Never one to rest on such laurels, Çağan Şekercioğlu has his next mission in sight: to halt the construction of the Tuzluca Dam that will destroy the Aras Valley Bird Paradise Prof. Şekercioğlu discovered and studied since 2006. One of the world’s most important wetlands, home to most of Turkey’s 470 bird species, and over 100 species of mammals, reptiles and amphibians, this important ecotourism center’s best chance for survival is Çağan Şekercioğlu and his dedicated team.
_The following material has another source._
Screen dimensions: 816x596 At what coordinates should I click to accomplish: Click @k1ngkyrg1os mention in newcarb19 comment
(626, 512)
Winner Update: 2018 Continuation Funding

Protecting globally Important Bird Areas (IBAs) in northeastern Turkey
£70,000 over two years

Extremely biodiverse northeastern Turkey is located at the intersection of Caucasian and Iran-Anatolian Global Biodiversity Hotspots. Since 2004 Dr Çağan Hakkı Şekercioğlu has monitored and tracked birds in the region, demonstrating the significance of the wetlands for millions of breeding, wintering and migrating birds coming from 31 countries across Europe, Asia and Africa. The work by Çağan and his team has been instrumental in the declaration of Lake Kuyumuk as eastern Turkey’s first Ramasar site. However, these globally significant sites remain threatened by development projects such as mining and hydro-electric dams in the face of weakening environmental legislation.
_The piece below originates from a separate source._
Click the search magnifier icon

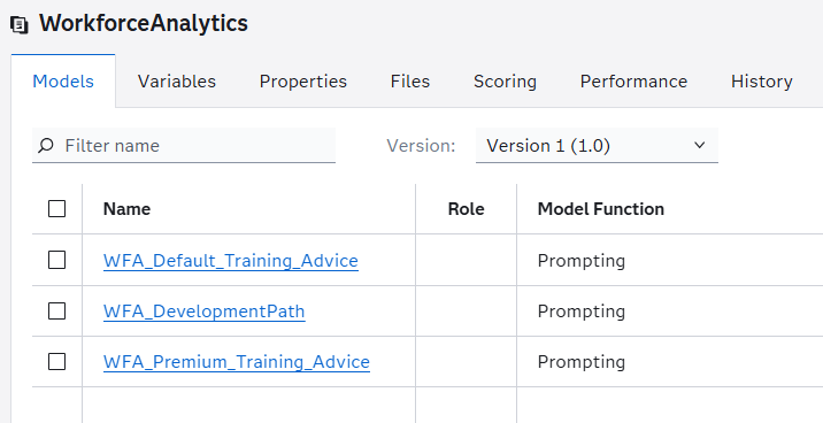(46, 145)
Çağan will use his Continuation Funding to continue to petition local and central government for increased protection of 11 Key Biodiversity and Important Bird Areas. He will also expand environmental education and successful village based ecotourism programmes in the local communities that could be affected by flooding should damming go ahead. Long term ornithological monitoring will also serve to help better understand and safeguard this wetland from being lost.

2022 CONTINUATION FUNDING

Preserving northeastern Turkey’s wetland biodiversity
£70,000 over 2 years

Every year, millions of breeding, wintering and migrating birds arrive in northeastern Turkey from at least 36 countries in Europe, Asia and Africa. Çağan Şekercioğlu and his team at KuzeyDoğa have worked in this extremely biodiverse region since 2004, home to globally important wetlands and 12 Important Bird Areas (IBAs). Çağan and his team were instrumental in seeing Lake Kuyucuk recognised as a wetland of international importance under the Ramsar Convention, but the region faces mounting threats from largescale development projects, climate change, and water extraction.
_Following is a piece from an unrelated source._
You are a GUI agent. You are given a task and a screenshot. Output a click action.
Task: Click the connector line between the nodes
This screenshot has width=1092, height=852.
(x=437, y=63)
Çağan will use his Continuation Funding to continue monitoring these IBAs, with a special emphasis on Lake Kuyucuk and the Aras River wetlands. As climate change leads to hotter summers and droughts, and local people’s water needs increase leading to unsustainable water extraction, wetlands have started to disappear all over Turkey, and Lake Kuyucuk is no exception, having laid dry for much of the last decade. Çağan and his team will work with villagers to find long-term solutions, freeing the streams feeding into Lake Kuyucuk while recognising local people’s water needs.

In the Aras River wetlands, Çağan and his team have prevented the construction of a large dam since 2013 by bringing a regional lawsuit against the government, but this has since been overruled. Çağan will take the case to the European Court of Human Rights, whilst continuing to collect data to demonstrate its global importance, with the eventual goal of the cancellation of the entire dam project and securing official protection of the Aras River wetlands. The outcomes of this ambitious and wide-ranging project are crucial to securing these globally important sites for birds and people, with solutions that can be replicated to save the rest of Turkey’s rapidly disappearing wetlands.